__Provided data__:

┄┄┄┄┄┄┄┄┄┄

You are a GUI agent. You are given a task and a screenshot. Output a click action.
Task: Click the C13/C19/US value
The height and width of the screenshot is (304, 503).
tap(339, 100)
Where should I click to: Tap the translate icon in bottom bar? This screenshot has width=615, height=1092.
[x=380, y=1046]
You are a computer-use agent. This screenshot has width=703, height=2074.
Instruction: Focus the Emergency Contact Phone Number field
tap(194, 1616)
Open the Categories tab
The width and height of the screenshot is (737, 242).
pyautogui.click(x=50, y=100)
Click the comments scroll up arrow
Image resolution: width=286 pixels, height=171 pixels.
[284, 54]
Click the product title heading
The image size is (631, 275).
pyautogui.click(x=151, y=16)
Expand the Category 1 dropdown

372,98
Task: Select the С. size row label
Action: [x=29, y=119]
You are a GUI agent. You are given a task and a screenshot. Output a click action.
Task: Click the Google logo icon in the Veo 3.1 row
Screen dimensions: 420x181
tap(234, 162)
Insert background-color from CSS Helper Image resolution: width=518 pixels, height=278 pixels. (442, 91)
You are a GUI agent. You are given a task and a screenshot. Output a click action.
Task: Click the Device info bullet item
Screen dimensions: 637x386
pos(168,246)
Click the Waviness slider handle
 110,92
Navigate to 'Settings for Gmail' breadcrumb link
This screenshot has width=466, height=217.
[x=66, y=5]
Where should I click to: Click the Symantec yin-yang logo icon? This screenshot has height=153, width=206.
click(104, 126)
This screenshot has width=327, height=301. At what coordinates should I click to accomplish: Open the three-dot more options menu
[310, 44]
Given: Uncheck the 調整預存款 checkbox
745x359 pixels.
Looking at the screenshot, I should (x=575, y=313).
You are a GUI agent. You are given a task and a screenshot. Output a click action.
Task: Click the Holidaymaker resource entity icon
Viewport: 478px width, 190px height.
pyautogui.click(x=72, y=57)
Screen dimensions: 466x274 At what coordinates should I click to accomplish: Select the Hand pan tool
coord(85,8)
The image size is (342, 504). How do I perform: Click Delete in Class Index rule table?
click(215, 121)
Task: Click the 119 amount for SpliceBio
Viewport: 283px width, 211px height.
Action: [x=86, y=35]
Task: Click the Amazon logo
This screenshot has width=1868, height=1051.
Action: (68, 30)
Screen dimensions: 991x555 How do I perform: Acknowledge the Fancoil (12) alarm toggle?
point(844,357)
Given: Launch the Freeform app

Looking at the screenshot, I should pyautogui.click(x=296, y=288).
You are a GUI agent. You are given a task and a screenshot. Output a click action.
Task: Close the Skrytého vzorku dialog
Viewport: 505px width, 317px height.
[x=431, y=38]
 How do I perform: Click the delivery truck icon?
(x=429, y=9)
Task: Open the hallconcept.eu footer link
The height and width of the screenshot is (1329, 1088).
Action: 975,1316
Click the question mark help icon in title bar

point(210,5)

┄┄┄┄┄┄┄┄┄┄

Looking at the data above, write out exactly the lines that start at the one containing "Click the comments scroll up arrow" and end at the one containing "Task: Click the Holidaymaker"; include both and nothing beyond.

Click the comments scroll up arrow
Image resolution: width=286 pixels, height=171 pixels.
[284, 54]
Click the product title heading
The image size is (631, 275).
pyautogui.click(x=151, y=16)
Expand the Category 1 dropdown

372,98
Task: Select the С. size row label
Action: [x=29, y=119]
You are a GUI agent. You are given a task and a screenshot. Output a click action.
Task: Click the Google logo icon in the Veo 3.1 row
Screen dimensions: 420x181
tap(234, 162)
Insert background-color from CSS Helper Image resolution: width=518 pixels, height=278 pixels. (442, 91)
You are a GUI agent. You are given a task and a screenshot. Output a click action.
Task: Click the Device info bullet item
Screen dimensions: 637x386
pos(168,246)
Click the Waviness slider handle
 110,92
Navigate to 'Settings for Gmail' breadcrumb link
This screenshot has width=466, height=217.
[x=66, y=5]
Where should I click to: Click the Symantec yin-yang logo icon? This screenshot has height=153, width=206.
click(104, 126)
This screenshot has width=327, height=301. At what coordinates should I click to accomplish: Open the three-dot more options menu
[310, 44]
Given: Uncheck the 調整預存款 checkbox
745x359 pixels.
Looking at the screenshot, I should (x=575, y=313).
You are a GUI agent. You are given a task and a screenshot. Output a click action.
Task: Click the Holidaymaker resource entity icon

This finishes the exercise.